Lorsque j’ouvris les yeux, ils se posèrent sur un plafond blanc dont la peinture avait besoin d’être refaite et descendirent le long des murs verts. Une odeur fort désagréable me parvenait au narines, je sentais un liquide couler dans mon bras et je remarquai le sérum. Il n’y avait plus aucun doute, j’avais raté mon coup, j’étais forcement à l’hôpital. Mes yeux se posèrent sur ma maman qui pleurait sur une chaise; sitôt qu’elle remarqua que j’étais éveillée, elle m’enlaça et se mit à louer; elle pleurait et riait en même temps; elle riait tout en me cajolant et moi aussi, je pleurais. J’étais heureux d’être en vie, heureux de la voir; j’étais si heureux que j’oubliai un instant, juste un instant, d’être effrayée. Le médecin affirma que le poison ne devait pas être de qualité sinon je n’aurais pas survécut. Mais moi, je savais que le poison était d’excellente qualité pour l’avoir essayé sur le chien du voisin: il était mort au bout d’une quinzaine de minutes.
Maman me posa des questions, elle voulait tout savoir, tout comprendre et je lui dit tout. Elle jura alors de me protéger même si sa vie en dépendait. Elle ne porta pas plainte. Tout comme moi, elle voulait éviter que l’affaire s’ébruite mais depuis, tu n’es plus jamais revenu. Maman m’avait promis qu’il en serait ainsi.
Tu voulais savoir pourquoi tu croupis en prison, maintenant, tu le sais. Ce n’est pas par un acte arbitraire d’un commissaire du gouvernement gorgé de pouvoir mais c’est plutôt la justice tardive d’un petit garçon à qui tu as pris son innocence, à qui tu as failli tout prendre. Tu ne seras jamais jugé, tu aurais trop de chance de t’en sortir et puis ce procès pourrait ternir la réputation que j’ai mis du temps à bâtir. Et puis, je suis sûr que toi non plus, tu ne voudrais pas d’un tel procès car même en sortant vainqueur, ton nom serait traîné dans la boue.
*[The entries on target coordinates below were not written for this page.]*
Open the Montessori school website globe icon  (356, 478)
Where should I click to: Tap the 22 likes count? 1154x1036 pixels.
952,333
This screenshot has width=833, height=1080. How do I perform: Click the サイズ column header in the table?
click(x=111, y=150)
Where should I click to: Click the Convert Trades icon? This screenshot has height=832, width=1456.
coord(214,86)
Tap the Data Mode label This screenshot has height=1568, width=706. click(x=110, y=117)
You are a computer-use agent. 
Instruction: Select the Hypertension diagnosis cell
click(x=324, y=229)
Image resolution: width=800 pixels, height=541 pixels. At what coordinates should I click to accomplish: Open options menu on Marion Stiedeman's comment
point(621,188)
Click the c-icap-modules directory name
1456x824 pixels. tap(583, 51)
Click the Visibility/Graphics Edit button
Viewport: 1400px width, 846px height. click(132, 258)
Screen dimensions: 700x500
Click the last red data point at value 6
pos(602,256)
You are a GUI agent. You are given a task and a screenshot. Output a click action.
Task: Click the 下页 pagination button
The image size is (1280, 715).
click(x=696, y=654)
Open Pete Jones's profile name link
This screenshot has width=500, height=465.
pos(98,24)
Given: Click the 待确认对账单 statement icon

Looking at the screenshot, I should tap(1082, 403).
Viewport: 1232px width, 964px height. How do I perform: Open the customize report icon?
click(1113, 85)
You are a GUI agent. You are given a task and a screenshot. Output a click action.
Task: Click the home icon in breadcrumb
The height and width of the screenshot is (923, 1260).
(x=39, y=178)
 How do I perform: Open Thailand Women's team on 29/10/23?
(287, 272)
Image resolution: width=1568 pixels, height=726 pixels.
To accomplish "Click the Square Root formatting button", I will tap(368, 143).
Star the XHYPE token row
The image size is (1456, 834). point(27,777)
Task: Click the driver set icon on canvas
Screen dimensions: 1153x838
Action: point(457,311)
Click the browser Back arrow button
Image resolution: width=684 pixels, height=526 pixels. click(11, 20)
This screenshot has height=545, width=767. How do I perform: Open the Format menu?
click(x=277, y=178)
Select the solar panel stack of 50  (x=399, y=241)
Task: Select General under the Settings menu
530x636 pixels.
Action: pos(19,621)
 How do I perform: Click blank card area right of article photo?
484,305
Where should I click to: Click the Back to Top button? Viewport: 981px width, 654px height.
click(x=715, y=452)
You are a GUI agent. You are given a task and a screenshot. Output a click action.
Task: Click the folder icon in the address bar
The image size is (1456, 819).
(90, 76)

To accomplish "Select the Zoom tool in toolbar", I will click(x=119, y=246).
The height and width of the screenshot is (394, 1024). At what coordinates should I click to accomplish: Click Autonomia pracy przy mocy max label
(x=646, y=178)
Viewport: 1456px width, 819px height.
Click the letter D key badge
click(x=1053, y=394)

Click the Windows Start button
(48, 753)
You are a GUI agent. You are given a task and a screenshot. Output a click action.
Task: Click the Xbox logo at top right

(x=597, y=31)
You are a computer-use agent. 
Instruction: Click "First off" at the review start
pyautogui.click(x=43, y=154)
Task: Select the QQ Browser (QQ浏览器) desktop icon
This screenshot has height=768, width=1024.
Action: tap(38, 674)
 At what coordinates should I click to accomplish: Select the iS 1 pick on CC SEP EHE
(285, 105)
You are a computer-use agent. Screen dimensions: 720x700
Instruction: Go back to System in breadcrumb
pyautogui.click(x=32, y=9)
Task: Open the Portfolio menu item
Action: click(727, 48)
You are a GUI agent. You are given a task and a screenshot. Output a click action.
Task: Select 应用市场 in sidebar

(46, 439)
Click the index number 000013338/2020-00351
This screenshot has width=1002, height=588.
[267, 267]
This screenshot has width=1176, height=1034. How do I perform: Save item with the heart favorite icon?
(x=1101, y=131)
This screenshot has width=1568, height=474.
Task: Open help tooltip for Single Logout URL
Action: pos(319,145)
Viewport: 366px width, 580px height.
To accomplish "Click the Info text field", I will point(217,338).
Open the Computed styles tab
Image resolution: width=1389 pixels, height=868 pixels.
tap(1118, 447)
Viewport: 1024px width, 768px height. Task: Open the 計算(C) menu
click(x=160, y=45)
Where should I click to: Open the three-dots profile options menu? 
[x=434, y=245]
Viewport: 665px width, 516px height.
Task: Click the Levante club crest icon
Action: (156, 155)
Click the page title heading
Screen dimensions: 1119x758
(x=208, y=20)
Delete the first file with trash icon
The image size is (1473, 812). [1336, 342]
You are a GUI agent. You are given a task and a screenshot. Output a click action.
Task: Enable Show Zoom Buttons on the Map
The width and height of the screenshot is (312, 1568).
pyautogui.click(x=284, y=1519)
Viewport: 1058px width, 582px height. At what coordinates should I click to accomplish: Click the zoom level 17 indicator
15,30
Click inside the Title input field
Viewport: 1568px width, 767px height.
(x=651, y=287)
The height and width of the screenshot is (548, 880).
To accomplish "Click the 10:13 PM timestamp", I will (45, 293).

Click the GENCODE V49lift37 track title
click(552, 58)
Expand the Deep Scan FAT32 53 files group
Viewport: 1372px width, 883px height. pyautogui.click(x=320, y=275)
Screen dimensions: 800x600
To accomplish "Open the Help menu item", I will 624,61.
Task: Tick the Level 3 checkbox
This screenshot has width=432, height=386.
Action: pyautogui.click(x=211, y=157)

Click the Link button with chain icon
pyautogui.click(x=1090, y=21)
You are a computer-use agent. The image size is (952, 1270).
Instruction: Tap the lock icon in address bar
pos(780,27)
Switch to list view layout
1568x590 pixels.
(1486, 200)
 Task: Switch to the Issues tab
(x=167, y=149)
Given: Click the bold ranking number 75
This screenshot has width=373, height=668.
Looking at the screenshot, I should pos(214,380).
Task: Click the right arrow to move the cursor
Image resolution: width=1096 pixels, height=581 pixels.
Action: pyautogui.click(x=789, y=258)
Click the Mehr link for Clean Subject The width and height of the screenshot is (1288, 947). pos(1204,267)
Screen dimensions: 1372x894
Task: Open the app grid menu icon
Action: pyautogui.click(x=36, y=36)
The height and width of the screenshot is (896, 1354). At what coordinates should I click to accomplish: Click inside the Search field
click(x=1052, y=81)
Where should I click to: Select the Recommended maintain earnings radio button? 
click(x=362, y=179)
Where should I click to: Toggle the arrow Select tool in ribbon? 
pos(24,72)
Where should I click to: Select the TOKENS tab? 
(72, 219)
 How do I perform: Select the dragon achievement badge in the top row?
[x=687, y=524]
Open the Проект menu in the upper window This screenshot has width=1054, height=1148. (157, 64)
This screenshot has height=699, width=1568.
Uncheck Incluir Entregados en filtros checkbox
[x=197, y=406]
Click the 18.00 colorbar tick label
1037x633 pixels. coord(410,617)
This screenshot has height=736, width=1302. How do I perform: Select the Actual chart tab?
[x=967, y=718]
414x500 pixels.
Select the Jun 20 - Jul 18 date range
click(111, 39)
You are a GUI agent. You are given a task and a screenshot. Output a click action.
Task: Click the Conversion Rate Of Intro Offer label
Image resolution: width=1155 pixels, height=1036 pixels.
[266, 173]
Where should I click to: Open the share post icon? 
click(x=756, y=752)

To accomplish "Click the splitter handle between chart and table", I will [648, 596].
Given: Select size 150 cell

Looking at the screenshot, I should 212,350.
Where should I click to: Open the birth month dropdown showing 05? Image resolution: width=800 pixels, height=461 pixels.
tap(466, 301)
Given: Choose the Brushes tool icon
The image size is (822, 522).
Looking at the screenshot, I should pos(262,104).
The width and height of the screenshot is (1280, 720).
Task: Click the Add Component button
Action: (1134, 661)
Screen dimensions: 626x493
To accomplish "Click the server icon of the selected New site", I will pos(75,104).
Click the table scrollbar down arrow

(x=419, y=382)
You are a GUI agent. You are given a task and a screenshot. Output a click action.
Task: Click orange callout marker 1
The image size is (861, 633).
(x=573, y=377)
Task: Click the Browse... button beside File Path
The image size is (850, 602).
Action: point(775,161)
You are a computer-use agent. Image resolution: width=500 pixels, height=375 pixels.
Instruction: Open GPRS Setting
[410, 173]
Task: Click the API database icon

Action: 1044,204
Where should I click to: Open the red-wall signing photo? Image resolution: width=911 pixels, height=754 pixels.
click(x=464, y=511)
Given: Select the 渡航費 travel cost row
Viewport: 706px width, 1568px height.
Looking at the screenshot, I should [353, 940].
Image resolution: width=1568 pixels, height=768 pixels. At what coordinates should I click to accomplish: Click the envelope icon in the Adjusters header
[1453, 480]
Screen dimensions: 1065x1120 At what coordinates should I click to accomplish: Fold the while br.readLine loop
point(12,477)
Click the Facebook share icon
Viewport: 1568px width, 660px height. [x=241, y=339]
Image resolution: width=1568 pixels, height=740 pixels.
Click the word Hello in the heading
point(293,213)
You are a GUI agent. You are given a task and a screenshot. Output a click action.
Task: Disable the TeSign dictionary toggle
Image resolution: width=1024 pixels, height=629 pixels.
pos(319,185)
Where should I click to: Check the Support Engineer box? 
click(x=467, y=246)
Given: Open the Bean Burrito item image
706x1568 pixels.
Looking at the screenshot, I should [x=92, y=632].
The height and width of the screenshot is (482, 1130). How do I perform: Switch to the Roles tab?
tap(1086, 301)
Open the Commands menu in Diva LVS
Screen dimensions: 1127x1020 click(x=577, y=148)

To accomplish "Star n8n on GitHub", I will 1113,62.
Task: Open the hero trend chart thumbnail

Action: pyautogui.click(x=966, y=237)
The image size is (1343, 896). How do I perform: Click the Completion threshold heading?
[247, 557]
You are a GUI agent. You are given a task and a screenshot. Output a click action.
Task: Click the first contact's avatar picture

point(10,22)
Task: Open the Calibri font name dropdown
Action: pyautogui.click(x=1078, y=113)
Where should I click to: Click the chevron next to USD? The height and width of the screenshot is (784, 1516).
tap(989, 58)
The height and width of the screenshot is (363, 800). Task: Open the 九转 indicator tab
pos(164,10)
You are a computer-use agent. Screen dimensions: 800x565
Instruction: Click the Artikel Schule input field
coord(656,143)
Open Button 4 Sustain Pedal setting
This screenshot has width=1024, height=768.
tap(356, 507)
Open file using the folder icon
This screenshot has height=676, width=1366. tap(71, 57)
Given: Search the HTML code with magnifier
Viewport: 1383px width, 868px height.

L’honneur de ta famille en prendrait un sacré coup et tu ne saurais pas répondre aux questions de tes enfants, de ton fils surtout, celui qui t’admire tant. Il te voit encore à travers un masque et tu as intérêt à ce qu’il continue à en être ainsi.
Tu restera ici jusqu’à ta mort, pour payer ce que tu m’as fait à moi et peut-être aussi à d’autres petits garçons qui n’ont pas les moyens de se faire justice. Entre-temps, moi, je continuerai à nettoyer les rues des malfrats de ton espèce dans l’espoir de créer un monde meilleur pour mes enfants et leurs enfants à venir. Puisses-tu souffrir autant que moi, j’ai souffert. Puisses-tu comprendre un jour tout le mal que tu m’as fait et t’en repentir. Puisse Dieu avoir pitié de ton âme plongée dans les ténèbres.